Voici un petit bijou repêché des archives de Radio-Canada.

"En 1986, à l'émission Au jour le jour, des enfants répondent avec spontanéité à la question suivante : Pourquoi ça existe, une maman? Puis, à la fin de l'extrait, quelques petits disent à quel point ils aiment leur mère. Leur attachement est plutôt considérable."



Et ne manquez pas de jeter un coup d'oeil à tout ce dossier d'archives réalisé pour la fête des mères. C'est du bonbon!

5/03/2009

Accoucher plus naturellement?

Je l'ai déjà dit, je suis une véritable poule mouillée devant la douleur et acccoucher est pour moi une occasion où j'ai un besoin incommensurable d'être entourée, surveillée, encadrée, rassurée, dorlotée aux cinq minutes. Je me doute bien que je ne suis pas la seule... Mon premier accouchement a été provoqué à la 36e semaine, car bébé avait un gros retard de croissance. Ma pression artérielle l'empêchait de croître. Malgré son faible poids, la médecin a insisté pour qu'on le laisse arriver dans ce monde de la manière la plus naturelle possible. Le facteur décisif était le rythme cardiaque du bébé. S'il était assez fort pour sortir tout seul, on allait le laisser faire. Par contre, j'ai réclamé la péridurale et on me l'a accordée à mi-chemin du "travail". On a trouvé un anesthésiste quelque part et il m'a soulagée. J'ai beaucoup apprécié ce "mélange" entre le naturel et le médicalisé.

Bref, pour d'autres femmes, l'accouchement à l'hôpital est trop médicalisé, trop contrôlé. Après tout, c'est un acte naturel. Cette discussion a eu lieu jeudi derneir à l'émission de Christiane Charette à Radio-Canada. Les invitées : Marie-Claude Lortie, journaliste et mère de trois enfants, France Paradis, auteure et conférencière et le Dre Johanne Lalande du Centre hospitalier Lasalle qui fait la promotion de pratiques moins médicalisées de l'accouchement. Une discussion très animée!

Puisque je suis vieille (!!!) et que ma dernière fin de grossesse était à risque et vue ma peur maladive d'avoir mal, je vais de nouveau accoucher à l'hôpital. Tout ce que je souhaite, c'est qu'on m'accorde encore une fois ce merveilleux équilibre entre l'accouchement naturel et le médicalisé. Je n'ai rien contre l'accouchement naturel, mais moi j'ai besoin de savoir que la péridurale est disponible.

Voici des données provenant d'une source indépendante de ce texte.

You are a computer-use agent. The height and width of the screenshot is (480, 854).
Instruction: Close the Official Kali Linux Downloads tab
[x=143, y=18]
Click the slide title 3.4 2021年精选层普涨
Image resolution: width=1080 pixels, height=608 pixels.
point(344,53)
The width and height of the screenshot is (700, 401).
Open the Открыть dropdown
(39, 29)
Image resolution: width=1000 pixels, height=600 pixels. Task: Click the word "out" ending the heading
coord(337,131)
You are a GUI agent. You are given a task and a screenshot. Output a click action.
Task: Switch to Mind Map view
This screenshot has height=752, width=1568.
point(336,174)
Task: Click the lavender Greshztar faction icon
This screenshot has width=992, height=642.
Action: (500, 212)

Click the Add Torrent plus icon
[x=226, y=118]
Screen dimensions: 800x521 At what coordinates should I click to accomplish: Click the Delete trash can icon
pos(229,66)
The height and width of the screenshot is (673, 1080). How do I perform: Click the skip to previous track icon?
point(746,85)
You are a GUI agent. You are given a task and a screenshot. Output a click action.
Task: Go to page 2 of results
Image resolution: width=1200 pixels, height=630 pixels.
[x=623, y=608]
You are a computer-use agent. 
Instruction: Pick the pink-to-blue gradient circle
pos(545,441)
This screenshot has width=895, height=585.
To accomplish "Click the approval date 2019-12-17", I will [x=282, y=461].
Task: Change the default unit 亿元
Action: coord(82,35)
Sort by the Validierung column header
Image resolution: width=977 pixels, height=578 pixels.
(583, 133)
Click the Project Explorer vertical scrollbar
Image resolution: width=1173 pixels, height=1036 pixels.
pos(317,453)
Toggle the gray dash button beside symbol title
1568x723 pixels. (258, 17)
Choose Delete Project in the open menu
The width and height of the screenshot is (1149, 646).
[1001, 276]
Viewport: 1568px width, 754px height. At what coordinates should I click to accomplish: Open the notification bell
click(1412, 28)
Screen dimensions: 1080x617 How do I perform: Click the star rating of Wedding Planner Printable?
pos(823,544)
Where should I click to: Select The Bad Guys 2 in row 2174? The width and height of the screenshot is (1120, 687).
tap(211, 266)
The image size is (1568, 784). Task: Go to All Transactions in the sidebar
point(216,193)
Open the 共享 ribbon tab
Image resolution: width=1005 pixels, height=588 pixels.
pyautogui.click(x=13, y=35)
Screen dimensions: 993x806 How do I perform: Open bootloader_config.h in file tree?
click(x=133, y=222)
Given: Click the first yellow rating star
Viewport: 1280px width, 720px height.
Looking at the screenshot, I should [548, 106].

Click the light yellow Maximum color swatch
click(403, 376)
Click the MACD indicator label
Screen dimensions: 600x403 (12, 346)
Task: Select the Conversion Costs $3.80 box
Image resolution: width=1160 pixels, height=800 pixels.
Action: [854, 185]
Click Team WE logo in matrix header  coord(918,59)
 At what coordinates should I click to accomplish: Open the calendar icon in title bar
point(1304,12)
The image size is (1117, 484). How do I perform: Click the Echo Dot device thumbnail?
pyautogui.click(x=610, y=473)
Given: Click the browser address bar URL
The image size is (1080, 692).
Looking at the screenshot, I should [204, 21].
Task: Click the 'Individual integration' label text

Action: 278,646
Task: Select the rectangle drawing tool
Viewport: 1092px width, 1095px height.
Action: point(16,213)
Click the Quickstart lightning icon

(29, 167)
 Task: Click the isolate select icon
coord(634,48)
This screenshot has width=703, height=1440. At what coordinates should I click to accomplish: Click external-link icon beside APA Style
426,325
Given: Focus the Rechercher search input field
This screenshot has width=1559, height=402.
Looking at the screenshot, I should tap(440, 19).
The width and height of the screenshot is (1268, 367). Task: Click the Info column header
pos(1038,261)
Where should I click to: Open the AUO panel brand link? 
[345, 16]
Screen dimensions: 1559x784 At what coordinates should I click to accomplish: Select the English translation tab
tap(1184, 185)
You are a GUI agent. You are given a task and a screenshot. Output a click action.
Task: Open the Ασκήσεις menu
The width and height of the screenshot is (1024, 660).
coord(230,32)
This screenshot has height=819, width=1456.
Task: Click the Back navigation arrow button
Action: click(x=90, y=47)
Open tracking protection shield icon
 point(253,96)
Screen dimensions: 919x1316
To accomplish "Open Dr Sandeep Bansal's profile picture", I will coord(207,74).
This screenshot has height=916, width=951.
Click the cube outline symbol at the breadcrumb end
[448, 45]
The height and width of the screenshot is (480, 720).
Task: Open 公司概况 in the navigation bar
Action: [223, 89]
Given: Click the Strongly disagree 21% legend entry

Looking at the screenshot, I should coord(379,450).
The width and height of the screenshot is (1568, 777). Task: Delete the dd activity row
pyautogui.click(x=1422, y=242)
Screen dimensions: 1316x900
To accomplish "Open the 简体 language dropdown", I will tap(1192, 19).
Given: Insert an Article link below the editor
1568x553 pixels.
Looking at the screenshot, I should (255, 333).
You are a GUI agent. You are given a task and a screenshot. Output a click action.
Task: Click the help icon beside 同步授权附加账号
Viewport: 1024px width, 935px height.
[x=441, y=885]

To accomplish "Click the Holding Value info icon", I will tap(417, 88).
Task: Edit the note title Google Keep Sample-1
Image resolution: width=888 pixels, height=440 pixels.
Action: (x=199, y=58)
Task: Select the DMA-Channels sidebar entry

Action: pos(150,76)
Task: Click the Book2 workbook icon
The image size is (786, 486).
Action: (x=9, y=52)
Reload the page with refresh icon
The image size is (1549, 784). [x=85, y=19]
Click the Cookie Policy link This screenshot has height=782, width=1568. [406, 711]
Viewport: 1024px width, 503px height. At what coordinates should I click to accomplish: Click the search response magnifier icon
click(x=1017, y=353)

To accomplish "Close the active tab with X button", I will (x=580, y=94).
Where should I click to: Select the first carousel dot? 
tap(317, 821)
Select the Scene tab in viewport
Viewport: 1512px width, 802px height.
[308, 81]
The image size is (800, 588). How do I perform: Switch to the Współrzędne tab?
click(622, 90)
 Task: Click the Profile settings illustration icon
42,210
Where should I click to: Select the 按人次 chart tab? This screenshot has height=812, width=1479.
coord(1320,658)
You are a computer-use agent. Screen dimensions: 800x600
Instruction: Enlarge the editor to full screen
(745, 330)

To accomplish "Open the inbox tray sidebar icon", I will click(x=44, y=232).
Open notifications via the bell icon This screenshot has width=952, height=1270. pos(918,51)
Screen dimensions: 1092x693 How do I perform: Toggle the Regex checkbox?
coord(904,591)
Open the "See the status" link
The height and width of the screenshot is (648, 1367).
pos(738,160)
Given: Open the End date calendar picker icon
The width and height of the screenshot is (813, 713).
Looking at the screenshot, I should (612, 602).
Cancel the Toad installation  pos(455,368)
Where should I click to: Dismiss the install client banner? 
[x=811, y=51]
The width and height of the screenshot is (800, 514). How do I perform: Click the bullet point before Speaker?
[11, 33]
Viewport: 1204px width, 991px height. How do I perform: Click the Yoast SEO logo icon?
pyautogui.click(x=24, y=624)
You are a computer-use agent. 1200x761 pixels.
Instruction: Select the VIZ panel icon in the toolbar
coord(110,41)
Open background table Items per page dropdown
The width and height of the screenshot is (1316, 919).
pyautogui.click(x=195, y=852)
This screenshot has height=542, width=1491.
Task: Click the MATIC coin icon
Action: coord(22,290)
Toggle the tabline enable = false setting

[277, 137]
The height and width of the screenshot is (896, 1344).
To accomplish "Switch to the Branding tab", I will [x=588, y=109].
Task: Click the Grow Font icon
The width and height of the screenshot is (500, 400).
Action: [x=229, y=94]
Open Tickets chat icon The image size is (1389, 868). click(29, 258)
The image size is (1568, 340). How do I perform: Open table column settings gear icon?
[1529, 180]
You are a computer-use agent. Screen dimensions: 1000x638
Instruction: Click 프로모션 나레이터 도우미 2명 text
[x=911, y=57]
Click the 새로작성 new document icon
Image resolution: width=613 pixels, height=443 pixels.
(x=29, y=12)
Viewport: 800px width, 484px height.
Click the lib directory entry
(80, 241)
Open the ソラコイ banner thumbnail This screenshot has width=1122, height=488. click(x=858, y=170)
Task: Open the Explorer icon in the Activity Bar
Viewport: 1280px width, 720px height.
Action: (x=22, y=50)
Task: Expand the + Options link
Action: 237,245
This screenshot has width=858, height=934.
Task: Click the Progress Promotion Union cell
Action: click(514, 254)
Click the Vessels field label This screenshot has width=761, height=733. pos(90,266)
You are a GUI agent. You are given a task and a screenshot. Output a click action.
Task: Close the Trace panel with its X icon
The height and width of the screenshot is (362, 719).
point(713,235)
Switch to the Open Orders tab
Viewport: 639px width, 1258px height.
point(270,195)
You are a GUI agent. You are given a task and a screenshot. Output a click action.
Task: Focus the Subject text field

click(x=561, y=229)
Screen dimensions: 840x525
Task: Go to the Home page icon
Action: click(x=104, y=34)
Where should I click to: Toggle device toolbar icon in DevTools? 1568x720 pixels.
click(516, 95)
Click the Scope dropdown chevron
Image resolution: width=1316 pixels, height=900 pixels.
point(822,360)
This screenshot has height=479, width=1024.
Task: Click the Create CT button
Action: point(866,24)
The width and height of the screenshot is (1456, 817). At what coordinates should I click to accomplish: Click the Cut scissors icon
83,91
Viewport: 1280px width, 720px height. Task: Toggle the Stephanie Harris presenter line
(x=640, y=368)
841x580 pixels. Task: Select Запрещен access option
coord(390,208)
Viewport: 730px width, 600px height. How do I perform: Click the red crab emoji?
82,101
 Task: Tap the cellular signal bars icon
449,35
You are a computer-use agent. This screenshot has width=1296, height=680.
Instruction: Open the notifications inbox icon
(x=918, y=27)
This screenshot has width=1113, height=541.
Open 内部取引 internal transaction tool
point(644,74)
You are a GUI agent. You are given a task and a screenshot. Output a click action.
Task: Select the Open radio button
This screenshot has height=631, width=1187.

PS : je suis vraiment impressionnée par le nombre de commentaires reçus au sujet des couches lavables. Wow! J'ai relu vos commentaires et je me sens beaucoup mieux "équipée" pour commencer mon magasinage. Et comme plusieurs l'ont souligné, je vais sans doute attendre de voir bébé en personne avant de faires mes achats! Un gros merci tous et toutes pour vos commentaires!